Colorado's wheat producers hike up outlay for crop research.

July 4, 2010

2 Min Read

Colorado wheat growers have  indicated their top priority for Colorado Wheat Administration Committee assessment in research.

CWAC has emphasized that priority by not only increasing the research investment at Colorado State University by nearly 500%, but also by establishing a research fund reserve in case a poor crop  year decreases assessment sustainability.

"Additional funding from the increased check-off has allowed dramatic changes in the breeding program," says Richard Starkebaum, CWAC president from Haxtun, Colo. "From the addition of new field trials, the implementation of a drought, of  high temperature stress tolerance research, and he use of DNA molecular marker screening technology to develop new traits more quickly, we are able to continue  to support a world-class breeding program at CSU."

For fiscal 2009-10, CWAC established base funding for CSU wheat research in the amount of $387,000, not including additional grant-in-aid funding of $41,172 from industry partners. Royalties from the sale of Colorado Wheat Research Foundation seed varieties developed the CSU Wheat Breeding program contribute another $265,969.

In addition, CWAC established a separate reserve of $400,000 to ensure continuous and uninterrupted funding of this research.

Wheat varieties developed by CWAC funded research rank high in yield and in the variety survey of wheat planted by farmers. The yield advantage of new varieties such as Hatcher has put millions of dollars into farmers' pockets. Colorado basis and prices have improved as customers have begun to appreciate the enhanced quality of Colorado wheat.

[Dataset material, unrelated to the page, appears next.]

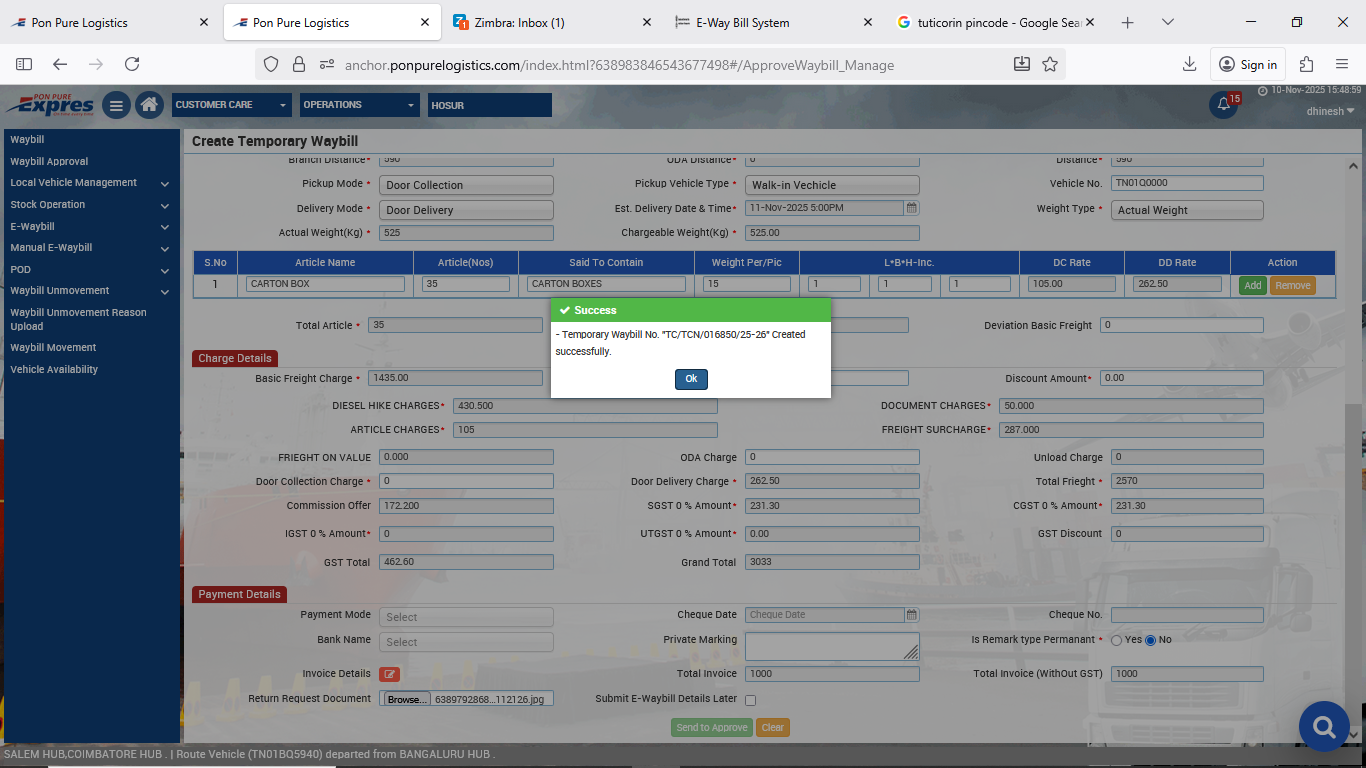Open calendar icon for Est. Delivery Date

(x=911, y=208)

The wheat breeding program in Colorado includes a $65,000 outlay for development of drought and high temperature tolerance traits in wheat varieties; $50,000 for the marker-assisted selection program; $25,000 for the Targeted Induced Local Lesions in Genomes program which studies a breeding technique based on the mutation induction technique used to create Clearfield technology, and $16,000 to probe wheat quality improvement.